USC student wokesters want John Wayne cancelled in absentia, or at least as far as a USC School of Cinematic Arts Wayne exhibit is concerned.

Mainly, I gather, because eight months ago the long-dead Wayne was targeted by progressives — not incorrectly — as a sexist, hawkish rightwing racist. Wayne’s objectionable views were part of a 1971 Playboy interview that resurfaced last February. Why this is blowing up now instead of last winter is anyone’s guess.

A week and a half ago a pair of SCA students, juniors Eric Plant and Reanna Cruz, made some noise on the USC campus by protesting the Wayne exhibit with a banner.
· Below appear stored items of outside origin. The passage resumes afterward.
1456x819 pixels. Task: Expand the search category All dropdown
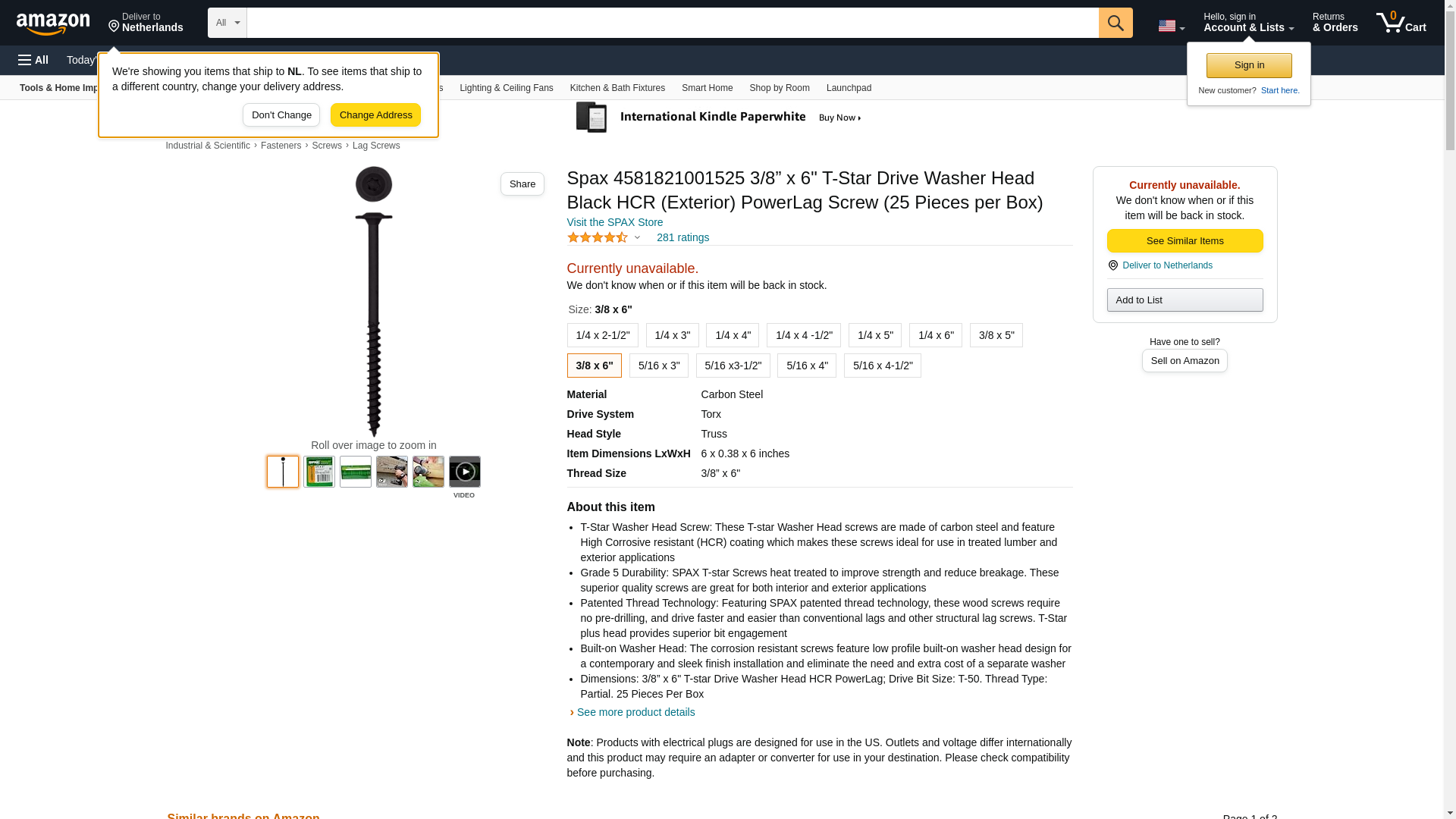[x=228, y=23]
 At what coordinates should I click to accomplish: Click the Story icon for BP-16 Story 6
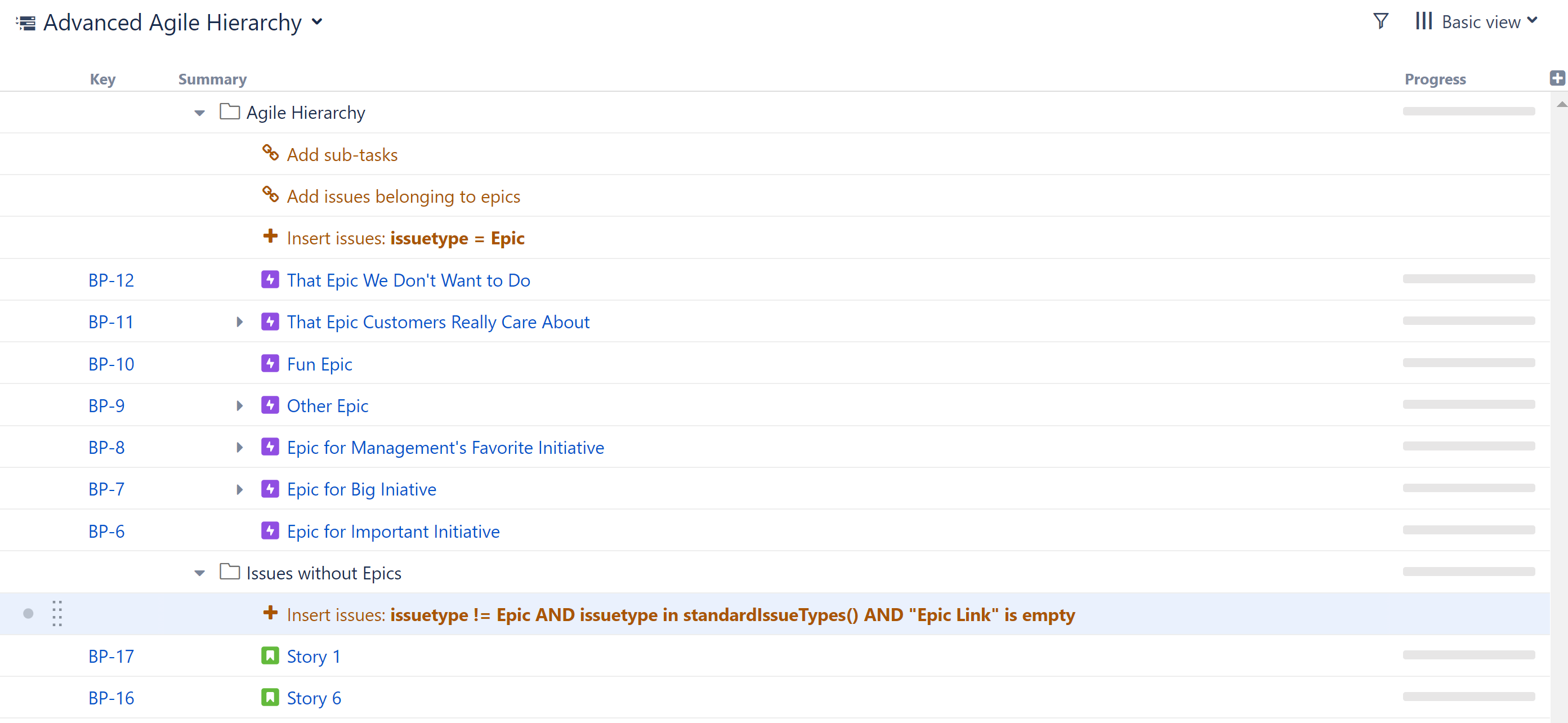(269, 698)
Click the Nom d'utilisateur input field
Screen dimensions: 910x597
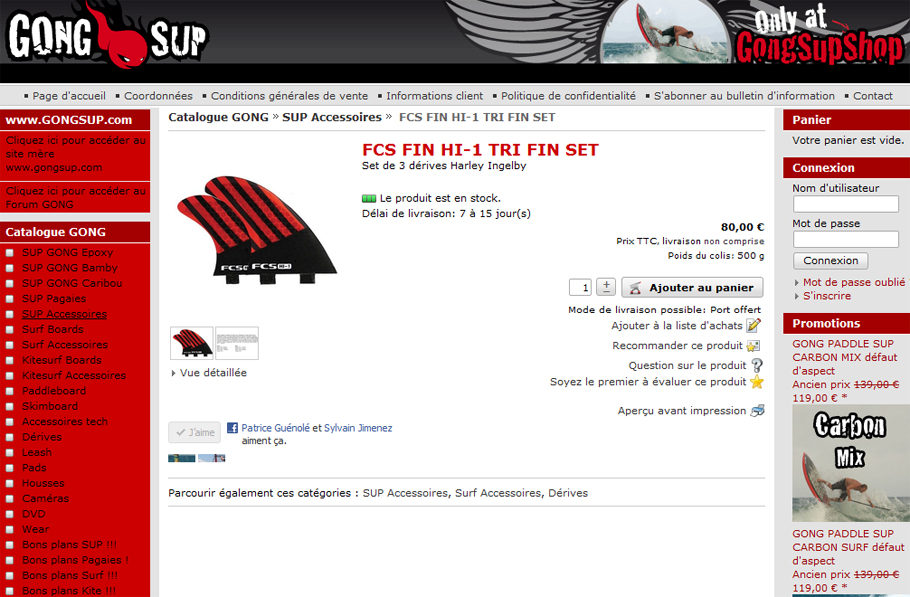tap(846, 204)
Eric Plant, Reanna Cruz and their anti-John Wayne protest banner. (Photo snapped by Leanna Albanese.)

USC Annenberg Media correspondent Leanna Albanese reported the protest on 9.27. “When you have an exhibit up that celebrates the idea and the legacy of someone that is blatantly racist, a white supremacist and directly says that he is a white supremacist…it seems as though SCA does not care about [its] students,” Plant told her.

“[The exhibit] being in SCA just makes me feel uncomfortable as someone who is Native American,” Plant explained. “Take down the whole exhibit. There’s no other way that this can be remedied. This is something that I’m going to fight for the entire time that I’m here.”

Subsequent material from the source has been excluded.